The 40 apartment units, each 600 square feet, will be built adjacent to the church on Montauk Highway, along with a superintendent’s apartment, and a community center room. Residents will be 62 years and older, and will have to have an annual income of $30,000 or less.
The plan received approval from the East Hampton Town Planning Board in November of 2010, but the housing project has been years in the making. After securing a $5.9 million federal grant from the Department of Housing and Urban Development, along with a federal rent subsidiary of $891,000, the application began winding its way through the planning process in November 2009.
The East Hampton Town Board approved a transfer of development rights from a vacant parcel in Springs to the Amagansett property in 2010, which was necessary so that septic system requirements for the housing project could be met.
According to Tom Preiato, the town’s senior building inspector, the project needed to receive a building permit before Dec. 5 of this year or the HUD grant would expire. A permit was issued on Nov. 30, and work began on Monday.
Michael DeSario, president of St. Michael’s Windmill housing board, has been an instrumental part of the group that handled this project. In a phone interview Tuesday, he discussed the final pieces of the plan.
“They started construction yesterday. We took down the parsonage and put up site perimeter fencing. It was a little bit before we were fully ready to go, but we were confident and we were right,” said Mr. DeSario. An official groundbreaking ceremony will take place in mid-January. “Three days ago there were very real possibilities that this wasn’t going to happen. It did take a lot of people’s cooperation,” he added.
“Right now I’m at the very end of a two-day closing, with all sorts of people here, including HUD people, state people, and county people. We’re ready to go full speed at this point,” said Mr. DeSario.
“This is where everything goes official. Approvals, conditions, we spent years getting all of those, and it accumulates right now. Within an hour everything will be signed, sealed, and ready to go forward,” he said, “The actual funds have been transferred as opposed to pieces of paper promising us money. It’s a very exciting time.”

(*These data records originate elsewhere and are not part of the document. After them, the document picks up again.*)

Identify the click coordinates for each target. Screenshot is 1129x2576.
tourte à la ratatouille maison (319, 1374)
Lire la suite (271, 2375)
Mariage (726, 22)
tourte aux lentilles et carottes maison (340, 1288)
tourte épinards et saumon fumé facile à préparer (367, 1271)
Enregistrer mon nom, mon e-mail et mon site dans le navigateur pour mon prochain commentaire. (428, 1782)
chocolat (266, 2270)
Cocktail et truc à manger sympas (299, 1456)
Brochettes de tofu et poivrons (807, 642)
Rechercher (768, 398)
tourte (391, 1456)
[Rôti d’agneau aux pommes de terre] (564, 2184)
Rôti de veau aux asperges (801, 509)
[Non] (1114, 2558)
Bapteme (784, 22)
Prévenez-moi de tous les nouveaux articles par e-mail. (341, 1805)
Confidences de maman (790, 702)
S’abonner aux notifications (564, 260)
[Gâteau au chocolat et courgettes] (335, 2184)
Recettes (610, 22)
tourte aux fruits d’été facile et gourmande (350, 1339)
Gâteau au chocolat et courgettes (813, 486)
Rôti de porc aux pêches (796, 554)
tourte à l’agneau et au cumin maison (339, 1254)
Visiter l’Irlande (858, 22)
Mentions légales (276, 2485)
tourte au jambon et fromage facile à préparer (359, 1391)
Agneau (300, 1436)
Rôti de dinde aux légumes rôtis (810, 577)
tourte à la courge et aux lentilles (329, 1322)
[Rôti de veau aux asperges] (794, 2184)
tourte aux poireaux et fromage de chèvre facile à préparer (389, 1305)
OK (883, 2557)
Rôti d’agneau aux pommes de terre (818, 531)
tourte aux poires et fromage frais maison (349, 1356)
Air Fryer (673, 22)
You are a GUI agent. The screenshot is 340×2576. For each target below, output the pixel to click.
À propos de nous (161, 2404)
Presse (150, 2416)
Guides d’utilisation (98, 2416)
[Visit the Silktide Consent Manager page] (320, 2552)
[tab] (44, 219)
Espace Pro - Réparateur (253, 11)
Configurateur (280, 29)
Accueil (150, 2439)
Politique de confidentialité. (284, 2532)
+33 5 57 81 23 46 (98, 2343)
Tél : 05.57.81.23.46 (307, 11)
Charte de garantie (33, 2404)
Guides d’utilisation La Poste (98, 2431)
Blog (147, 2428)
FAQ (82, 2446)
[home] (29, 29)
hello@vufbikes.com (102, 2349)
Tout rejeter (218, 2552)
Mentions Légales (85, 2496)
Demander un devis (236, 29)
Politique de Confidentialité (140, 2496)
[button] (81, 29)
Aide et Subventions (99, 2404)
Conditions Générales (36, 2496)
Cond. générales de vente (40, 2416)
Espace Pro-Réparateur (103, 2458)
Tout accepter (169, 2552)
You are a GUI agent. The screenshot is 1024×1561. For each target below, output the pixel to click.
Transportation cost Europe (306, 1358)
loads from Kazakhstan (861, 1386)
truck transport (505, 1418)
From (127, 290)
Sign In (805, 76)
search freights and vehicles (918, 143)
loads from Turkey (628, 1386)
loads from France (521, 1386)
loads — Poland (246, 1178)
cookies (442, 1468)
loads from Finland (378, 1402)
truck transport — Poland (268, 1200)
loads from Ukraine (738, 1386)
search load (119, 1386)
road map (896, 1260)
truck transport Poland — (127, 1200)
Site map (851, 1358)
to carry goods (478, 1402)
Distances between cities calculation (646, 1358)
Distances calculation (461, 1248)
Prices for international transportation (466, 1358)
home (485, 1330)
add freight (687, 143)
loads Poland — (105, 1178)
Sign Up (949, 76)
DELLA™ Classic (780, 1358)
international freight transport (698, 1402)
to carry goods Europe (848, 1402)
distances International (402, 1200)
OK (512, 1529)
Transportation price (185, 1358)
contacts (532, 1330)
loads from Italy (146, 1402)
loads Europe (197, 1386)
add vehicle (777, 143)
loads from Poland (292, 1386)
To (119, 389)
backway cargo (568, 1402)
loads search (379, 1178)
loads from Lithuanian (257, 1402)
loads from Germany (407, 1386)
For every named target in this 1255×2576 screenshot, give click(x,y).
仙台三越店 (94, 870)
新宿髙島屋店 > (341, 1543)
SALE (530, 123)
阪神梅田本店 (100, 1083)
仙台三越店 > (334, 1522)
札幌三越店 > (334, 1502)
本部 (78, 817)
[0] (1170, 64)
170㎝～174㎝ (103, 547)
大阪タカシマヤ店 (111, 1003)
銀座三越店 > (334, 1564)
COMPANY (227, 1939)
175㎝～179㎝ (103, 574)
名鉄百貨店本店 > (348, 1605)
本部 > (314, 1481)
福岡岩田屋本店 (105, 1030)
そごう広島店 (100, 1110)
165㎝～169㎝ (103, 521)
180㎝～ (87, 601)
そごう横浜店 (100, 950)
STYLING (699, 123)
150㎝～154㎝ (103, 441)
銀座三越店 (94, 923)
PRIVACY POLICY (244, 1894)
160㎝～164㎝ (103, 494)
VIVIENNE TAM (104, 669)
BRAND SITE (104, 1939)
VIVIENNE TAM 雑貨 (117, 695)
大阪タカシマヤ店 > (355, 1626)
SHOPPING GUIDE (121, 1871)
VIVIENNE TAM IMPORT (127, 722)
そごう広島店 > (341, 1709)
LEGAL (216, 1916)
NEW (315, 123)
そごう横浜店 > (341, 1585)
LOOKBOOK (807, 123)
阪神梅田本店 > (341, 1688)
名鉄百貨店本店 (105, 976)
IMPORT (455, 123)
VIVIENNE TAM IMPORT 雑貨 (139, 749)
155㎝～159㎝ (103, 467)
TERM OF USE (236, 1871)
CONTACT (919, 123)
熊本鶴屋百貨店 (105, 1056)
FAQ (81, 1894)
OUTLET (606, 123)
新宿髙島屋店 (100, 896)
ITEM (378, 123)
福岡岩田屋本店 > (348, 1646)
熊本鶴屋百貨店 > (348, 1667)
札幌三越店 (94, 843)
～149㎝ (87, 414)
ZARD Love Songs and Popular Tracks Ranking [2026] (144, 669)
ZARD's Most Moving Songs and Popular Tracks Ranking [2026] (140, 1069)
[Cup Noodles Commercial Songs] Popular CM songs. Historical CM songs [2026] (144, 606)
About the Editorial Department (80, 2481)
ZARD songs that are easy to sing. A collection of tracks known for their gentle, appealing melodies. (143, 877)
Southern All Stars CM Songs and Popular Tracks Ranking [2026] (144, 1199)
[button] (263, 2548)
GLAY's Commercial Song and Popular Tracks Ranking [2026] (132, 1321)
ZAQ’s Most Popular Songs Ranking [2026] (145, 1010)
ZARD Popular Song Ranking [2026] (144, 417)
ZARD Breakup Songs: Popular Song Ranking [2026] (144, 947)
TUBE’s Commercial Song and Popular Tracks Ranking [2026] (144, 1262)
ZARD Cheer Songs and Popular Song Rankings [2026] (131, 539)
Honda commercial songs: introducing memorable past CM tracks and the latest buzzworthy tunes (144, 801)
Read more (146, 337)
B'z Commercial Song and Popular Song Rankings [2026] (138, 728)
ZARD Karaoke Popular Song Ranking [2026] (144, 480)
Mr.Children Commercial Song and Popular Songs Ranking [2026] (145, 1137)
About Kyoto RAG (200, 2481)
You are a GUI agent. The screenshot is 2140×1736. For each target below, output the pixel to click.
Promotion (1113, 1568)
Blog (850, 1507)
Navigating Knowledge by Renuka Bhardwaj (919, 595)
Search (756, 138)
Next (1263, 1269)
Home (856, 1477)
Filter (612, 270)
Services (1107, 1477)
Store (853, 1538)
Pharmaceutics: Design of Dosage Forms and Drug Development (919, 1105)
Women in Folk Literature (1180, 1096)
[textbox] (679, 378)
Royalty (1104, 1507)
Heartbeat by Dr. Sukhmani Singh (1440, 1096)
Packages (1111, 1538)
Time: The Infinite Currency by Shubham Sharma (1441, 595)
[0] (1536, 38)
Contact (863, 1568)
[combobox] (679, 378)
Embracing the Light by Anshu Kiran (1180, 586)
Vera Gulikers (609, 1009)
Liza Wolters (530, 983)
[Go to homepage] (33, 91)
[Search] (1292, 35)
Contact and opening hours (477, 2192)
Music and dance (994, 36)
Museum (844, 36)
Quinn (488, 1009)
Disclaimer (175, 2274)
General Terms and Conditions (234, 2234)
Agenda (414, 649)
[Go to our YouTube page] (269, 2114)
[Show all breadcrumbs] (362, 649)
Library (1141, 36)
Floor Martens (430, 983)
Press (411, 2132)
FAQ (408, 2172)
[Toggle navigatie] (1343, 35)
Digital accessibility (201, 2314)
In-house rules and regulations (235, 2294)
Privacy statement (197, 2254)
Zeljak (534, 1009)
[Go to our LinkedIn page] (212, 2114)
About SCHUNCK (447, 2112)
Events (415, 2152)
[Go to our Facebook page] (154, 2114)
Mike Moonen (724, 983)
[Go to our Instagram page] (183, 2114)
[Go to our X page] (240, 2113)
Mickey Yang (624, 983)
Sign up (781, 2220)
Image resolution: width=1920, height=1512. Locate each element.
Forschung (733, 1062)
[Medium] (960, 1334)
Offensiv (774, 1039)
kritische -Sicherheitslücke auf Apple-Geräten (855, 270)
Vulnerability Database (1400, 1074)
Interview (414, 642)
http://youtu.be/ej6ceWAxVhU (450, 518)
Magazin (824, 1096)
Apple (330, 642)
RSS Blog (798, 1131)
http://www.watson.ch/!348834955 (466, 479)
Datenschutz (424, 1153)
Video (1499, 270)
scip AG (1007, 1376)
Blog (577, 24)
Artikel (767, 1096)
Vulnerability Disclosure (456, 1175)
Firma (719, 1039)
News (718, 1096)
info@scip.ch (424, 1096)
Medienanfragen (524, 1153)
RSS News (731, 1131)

Mr. DeSario works in the real estate business, and spoke about how there are usually two opposing sides when it comes down to negotiating in this industry. This was not the case with this project.
“At the closing here, we have a wonderful experience with people working here to make this happen. When it came to the final building approvals and determining how the funds were going to be distributed, we did it in record time. Normally it takes six to eight months; we did it in six to eight weeks. The people at HUD were terrific with us,” he said.
Mr. DeSario expressed gratitude to the many different groups that played a role in making this project possible. “This was something very needed in our community. We had four different supervisors, each of the councilmen was terrific, and the East Hampton Planning Department was great. They put us through their paces, but they worked to help us, not to stop us,” he added.
“I’d like to thank the church for being very receptive and engaged in this project. They were very much a part of this, and cooperative in transferring the land at a good rate. This is a project for the entire community and when it comes down to it, all elderly people. I’m the chairman of four or five corporations involved in this, and I would thank everyone at Windmill II [a senior citizens apartment complex in East Hampton] for working hard to make this happen,” Mr. DeSario said.
He was optimistic that the housing project would be be completed in approximately 12 months. “It’ll be nice to have 40 apartments ready for Christmas for next year,” Mr. DeSario said. “That’s what we hope.”